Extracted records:

————————

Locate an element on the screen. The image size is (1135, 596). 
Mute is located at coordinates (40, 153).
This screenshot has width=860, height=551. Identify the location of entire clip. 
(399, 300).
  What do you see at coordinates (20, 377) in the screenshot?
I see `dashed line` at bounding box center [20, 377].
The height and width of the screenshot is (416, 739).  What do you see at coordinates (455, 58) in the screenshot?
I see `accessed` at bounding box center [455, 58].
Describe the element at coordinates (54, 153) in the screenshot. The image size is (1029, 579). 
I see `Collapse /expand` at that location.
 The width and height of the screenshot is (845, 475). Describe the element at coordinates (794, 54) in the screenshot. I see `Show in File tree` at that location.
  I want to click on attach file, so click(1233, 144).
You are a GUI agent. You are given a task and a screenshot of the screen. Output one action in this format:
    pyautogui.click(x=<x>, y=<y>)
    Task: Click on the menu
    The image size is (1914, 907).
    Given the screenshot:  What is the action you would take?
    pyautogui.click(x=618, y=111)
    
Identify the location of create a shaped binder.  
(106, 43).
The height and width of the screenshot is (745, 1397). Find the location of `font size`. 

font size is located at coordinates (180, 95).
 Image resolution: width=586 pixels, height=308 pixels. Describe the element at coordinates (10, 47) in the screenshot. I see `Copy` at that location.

————————

__TASK DIRECTIONS__:
Convert all of the entries above into a numbered list, leaving out any blank lines.

__EXERCISE RESPONSE__:
1. Locate an element on the screen. The image size is (1135, 596). 
2. Mute is located at coordinates (40, 153).
3. This screenshot has width=860, height=551. Identify the location of entire clip. 
4. (399, 300).
5.   What do you see at coordinates (20, 377) in the screenshot?
6. I see `dashed line` at bounding box center [20, 377].
7. The height and width of the screenshot is (416, 739).  What do you see at coordinates (455, 58) in the screenshot?
8. I see `accessed` at bounding box center [455, 58].
9. Describe the element at coordinates (54, 153) in the screenshot. The image size is (1029, 579). 
10. I see `Collapse /expand` at that location.
11.  The width and height of the screenshot is (845, 475). Describe the element at coordinates (794, 54) in the screenshot. I see `Show in File tree` at that location.
12.   I want to click on attach file, so click(1233, 144).
13. You are a GUI agent. You are given a task and a screenshot of the screen. Output one action in this format:
14.     pyautogui.click(x=<x>, y=<y>)
15.     Task: Click on the menu
16.     The image size is (1914, 907).
17.     Given the screenshot:  What is the action you would take?
18.     pyautogui.click(x=618, y=111)
19. Identify the location of create a shaped binder.  
20. (106, 43).
21. The height and width of the screenshot is (745, 1397). Find the location of `font size`. 
22. font size is located at coordinates (180, 95).
23.  Image resolution: width=586 pixels, height=308 pixels. Describe the element at coordinates (10, 47) in the screenshot. I see `Copy` at that location.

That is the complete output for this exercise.